Written by Phil Dunn. 

A group of Newark and North Jersey political leaders have drafted their own plan in the ongoing talk of a merger involving Rutgers University.

According to the plan, Rutgers’ satellite campuses in Newark and Camden would be granted greater autonomy from the main campus in New Brunswick.

“Rutgers system-wide control currently resides with the leadership of the New Brunswick campus,” the plan reads. “This obvious structural conflict of interest has led to both operational and capital underinvestment in the satellite campuses, and a wasteful investment in the New Brunswick campus.”

The plan, which is said by sources close to the situation to be backed by Assembly Speaker Sheila Y. Oliver and Newark Mayor Cory Booker, calls the current relationship between the colleges “anomalous.”

“Rutgers Newark and Camden have long produced a surplus of resources to the New Brunswick campus,” it states.

According to the plan, Rutgers-Newark keeps approximately 55 cents on the dollar of tuition it earns.
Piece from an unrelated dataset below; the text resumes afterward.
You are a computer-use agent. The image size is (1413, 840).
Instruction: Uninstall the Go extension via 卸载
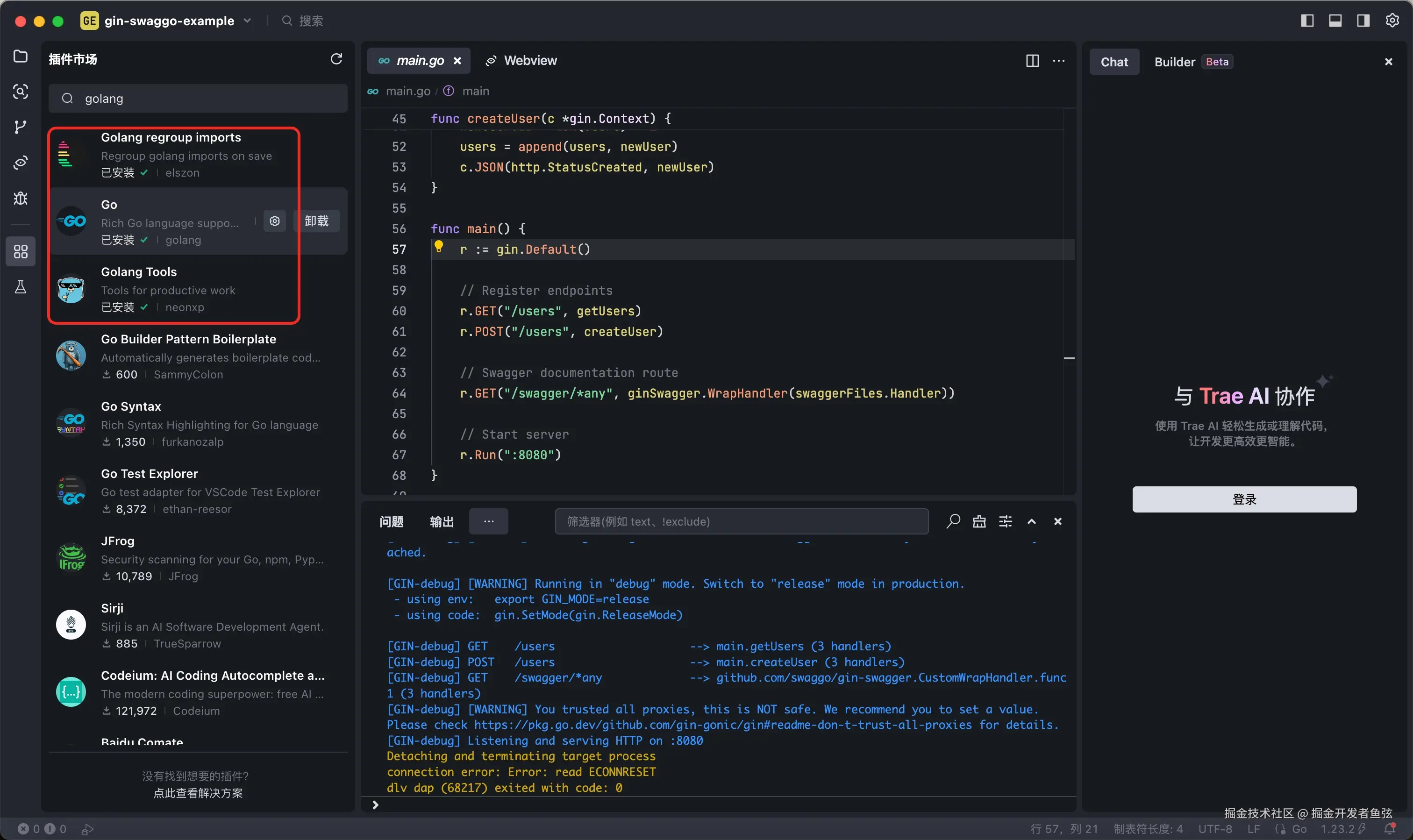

The balance is kept by New Brunswick.

But not everyone is quick to take the side of North Jersey political leaders.

“It’s my understanding that next week the Rutgers Board of Governors and Board of Trustees will be meeting to address issues of governance and questions of equity among the three Rutgers campuses,” said Rutgers-Camden Associate Professor of History Andrew Shankman.